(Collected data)
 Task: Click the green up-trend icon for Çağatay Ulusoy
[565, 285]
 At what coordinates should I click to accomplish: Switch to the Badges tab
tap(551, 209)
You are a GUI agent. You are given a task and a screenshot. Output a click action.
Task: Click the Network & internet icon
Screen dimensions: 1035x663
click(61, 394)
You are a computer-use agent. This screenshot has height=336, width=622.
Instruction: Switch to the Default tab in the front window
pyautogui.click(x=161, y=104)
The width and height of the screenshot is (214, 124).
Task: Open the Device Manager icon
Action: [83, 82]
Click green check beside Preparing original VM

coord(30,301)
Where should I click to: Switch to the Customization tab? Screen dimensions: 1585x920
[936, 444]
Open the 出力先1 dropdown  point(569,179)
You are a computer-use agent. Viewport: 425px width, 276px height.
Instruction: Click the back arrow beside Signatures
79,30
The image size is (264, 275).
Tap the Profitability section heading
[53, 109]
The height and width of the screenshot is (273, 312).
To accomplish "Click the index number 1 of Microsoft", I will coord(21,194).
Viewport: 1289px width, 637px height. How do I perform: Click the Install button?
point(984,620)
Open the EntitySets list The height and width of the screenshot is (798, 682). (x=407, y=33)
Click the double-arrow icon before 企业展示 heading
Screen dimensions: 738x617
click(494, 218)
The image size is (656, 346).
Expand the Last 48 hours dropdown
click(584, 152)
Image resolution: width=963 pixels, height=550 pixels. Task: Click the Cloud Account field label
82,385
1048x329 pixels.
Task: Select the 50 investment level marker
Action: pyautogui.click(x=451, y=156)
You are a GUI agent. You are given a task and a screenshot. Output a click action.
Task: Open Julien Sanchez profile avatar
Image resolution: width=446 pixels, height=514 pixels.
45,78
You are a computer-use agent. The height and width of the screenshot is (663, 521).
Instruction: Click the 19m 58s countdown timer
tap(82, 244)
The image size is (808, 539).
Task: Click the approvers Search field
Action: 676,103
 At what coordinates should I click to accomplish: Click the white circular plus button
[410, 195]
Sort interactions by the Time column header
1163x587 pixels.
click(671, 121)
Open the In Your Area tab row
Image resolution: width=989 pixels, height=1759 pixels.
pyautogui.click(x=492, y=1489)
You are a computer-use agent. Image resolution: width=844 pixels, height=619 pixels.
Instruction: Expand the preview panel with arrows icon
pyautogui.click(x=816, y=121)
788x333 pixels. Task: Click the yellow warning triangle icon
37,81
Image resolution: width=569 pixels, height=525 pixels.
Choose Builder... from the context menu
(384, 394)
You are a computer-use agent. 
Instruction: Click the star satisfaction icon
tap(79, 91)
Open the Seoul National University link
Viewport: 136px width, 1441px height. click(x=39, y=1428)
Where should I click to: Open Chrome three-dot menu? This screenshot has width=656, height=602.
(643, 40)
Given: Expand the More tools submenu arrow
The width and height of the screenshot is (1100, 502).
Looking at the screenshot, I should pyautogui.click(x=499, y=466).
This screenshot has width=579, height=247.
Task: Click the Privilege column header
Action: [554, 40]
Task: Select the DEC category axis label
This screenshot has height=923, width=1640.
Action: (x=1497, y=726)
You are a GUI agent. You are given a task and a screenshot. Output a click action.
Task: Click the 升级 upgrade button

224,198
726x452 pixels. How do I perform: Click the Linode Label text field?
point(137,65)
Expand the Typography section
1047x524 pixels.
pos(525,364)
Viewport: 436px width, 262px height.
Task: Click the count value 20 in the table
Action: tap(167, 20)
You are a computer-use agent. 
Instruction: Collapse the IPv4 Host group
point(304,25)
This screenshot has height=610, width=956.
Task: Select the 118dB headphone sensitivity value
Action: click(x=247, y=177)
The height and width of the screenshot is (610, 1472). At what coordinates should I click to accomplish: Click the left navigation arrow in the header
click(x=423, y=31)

**Problem description:**
Every line in the data that holds the string "computer" should be returned.

**Result of this exercise:**
You are a computer-use agent. This screenshot has height=336, width=622.
You are a computer-use agent. Viewport: 425px width, 276px height.
You are a computer-use agent. The height and width of the screenshot is (663, 521).
You are a computer-use agent. Image resolution: width=844 pixels, height=619 pixels.
You are a computer-use agent. 
You are a computer-use agent. 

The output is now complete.